**YOUR OBJECTIVE**
Can you rewrite the lines from the one with "Task: Click the opening row label" up to and including the one with "Viewport: 365px width, 276px height.", changing "opening" to "first" and leaving everything else as it is?

**DATASET ROWS**
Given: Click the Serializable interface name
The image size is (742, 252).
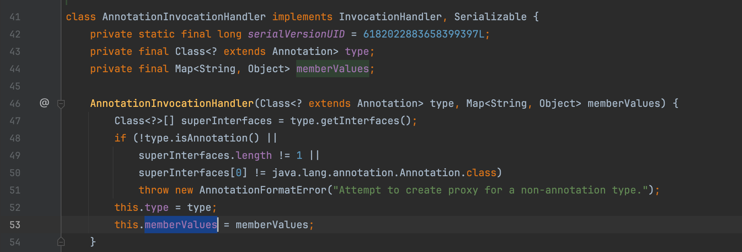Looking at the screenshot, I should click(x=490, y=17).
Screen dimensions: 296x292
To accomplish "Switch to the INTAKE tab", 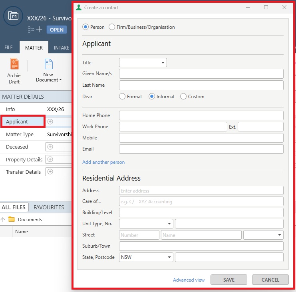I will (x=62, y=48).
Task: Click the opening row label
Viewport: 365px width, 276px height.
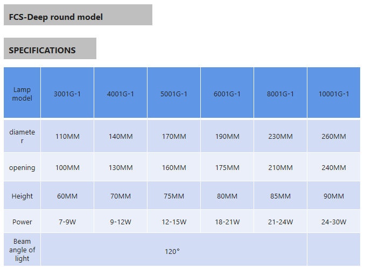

---

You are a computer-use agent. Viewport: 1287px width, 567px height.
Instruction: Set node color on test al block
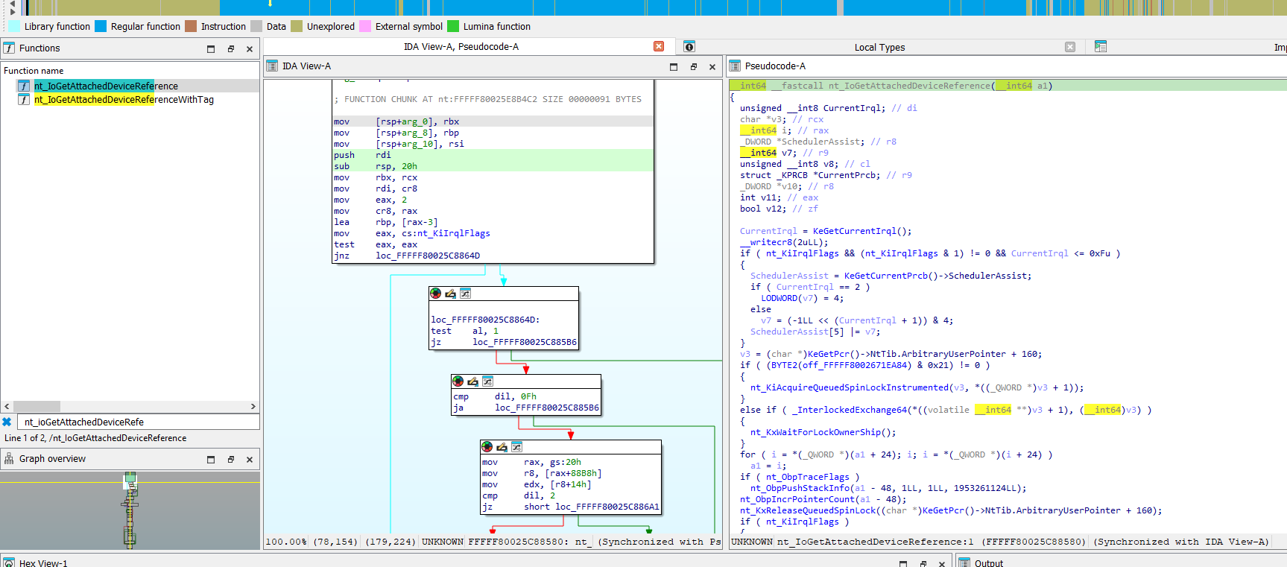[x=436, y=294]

---

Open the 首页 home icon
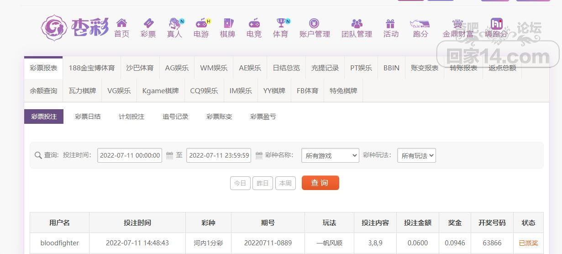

**RESULT OF THE EXERCISE**
Task: Click the first row label
Viewport: 365px width, 276px height.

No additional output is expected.